_EXERCISE PROMPT_
Only the lines from the one with "Instruction: Open the Profile person icon" to the end of the data below should be given again, exactly as written.

(Collected data)

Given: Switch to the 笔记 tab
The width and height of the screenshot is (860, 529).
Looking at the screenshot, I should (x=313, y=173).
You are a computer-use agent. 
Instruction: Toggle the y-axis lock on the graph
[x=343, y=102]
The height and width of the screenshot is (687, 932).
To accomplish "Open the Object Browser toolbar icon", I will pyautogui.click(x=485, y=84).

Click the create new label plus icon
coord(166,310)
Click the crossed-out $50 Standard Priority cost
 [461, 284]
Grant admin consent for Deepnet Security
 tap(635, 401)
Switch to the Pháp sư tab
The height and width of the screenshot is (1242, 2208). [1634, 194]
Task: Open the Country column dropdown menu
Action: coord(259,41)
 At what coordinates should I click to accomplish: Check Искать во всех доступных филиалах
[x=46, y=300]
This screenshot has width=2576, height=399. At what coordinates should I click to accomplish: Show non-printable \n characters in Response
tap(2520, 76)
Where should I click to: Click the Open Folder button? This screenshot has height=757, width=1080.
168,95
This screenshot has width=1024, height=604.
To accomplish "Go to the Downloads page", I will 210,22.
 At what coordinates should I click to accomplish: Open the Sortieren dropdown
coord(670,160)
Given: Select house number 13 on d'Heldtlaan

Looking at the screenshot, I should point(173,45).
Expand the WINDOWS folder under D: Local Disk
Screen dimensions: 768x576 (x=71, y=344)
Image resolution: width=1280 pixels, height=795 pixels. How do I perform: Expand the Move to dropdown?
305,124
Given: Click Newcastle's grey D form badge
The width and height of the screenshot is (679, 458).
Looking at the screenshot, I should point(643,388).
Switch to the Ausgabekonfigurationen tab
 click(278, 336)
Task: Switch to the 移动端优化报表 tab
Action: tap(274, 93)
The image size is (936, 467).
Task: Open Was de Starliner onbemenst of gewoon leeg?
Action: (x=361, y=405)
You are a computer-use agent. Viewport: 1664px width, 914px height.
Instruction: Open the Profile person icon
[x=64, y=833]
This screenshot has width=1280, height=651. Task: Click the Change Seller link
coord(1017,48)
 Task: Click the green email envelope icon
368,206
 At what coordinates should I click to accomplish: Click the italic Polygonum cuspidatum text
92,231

_EXERCISE SOLUTION_
Instruction: Open the Profile person icon
[x=64, y=833]
This screenshot has width=1280, height=651. Task: Click the Change Seller link
coord(1017,48)
 Task: Click the green email envelope icon
368,206
 At what coordinates should I click to accomplish: Click the italic Polygonum cuspidatum text
92,231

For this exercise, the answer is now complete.